[[ The data, beginning ]]

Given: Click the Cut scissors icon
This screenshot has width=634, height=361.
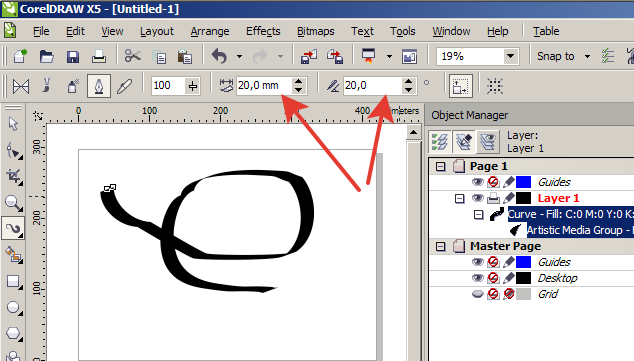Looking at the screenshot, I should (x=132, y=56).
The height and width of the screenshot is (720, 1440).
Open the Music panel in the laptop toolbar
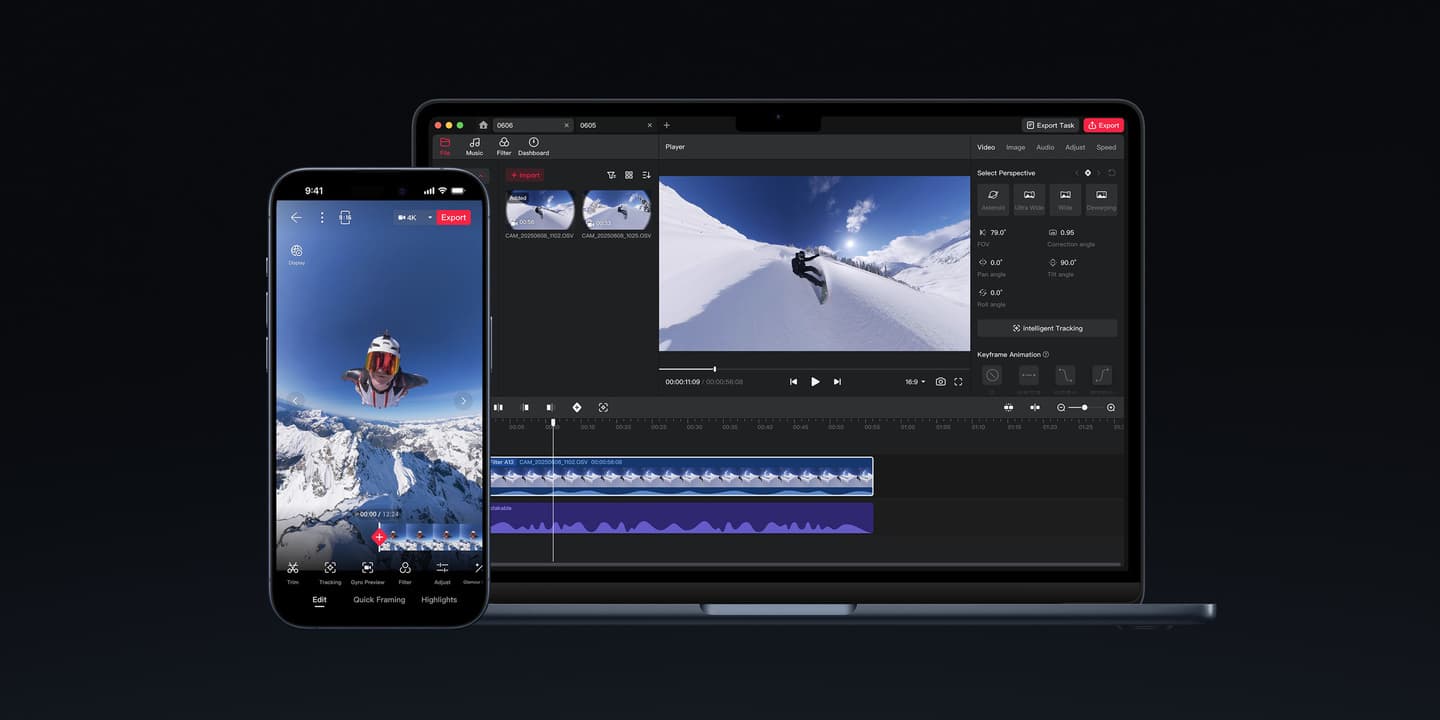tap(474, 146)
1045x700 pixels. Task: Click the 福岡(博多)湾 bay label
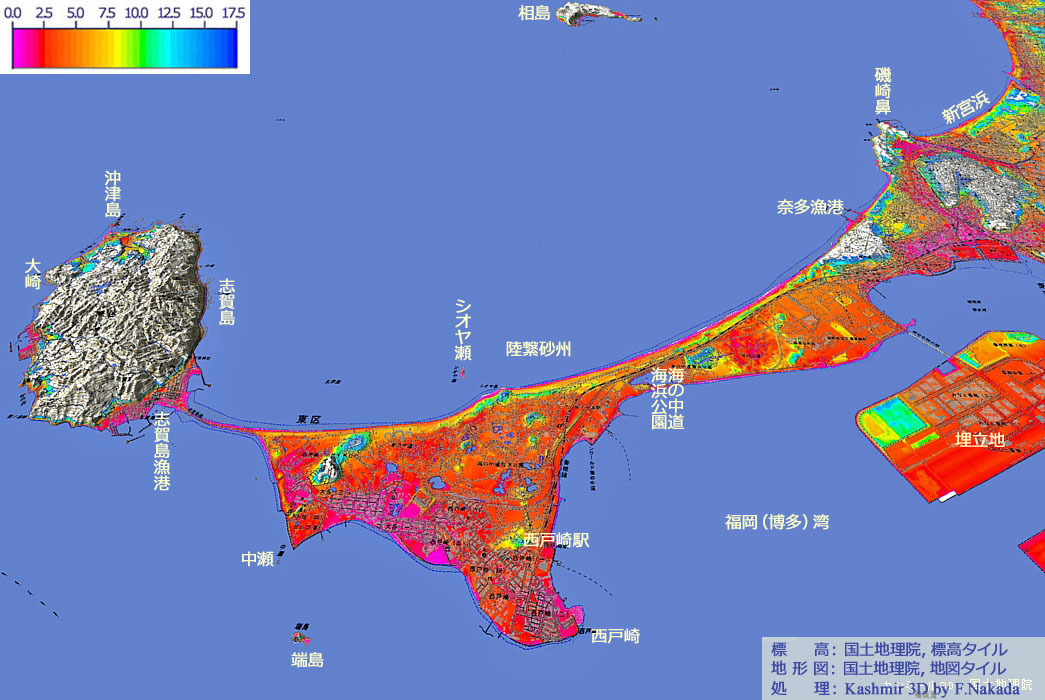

[[ The data, end ]]

What is required >>
All lines above that include the word "Click" must be copied into the answer.

Problem solution >>
Given: Click the Cut scissors icon
1045x700 pixels. Task: Click the 福岡(博多)湾 bay label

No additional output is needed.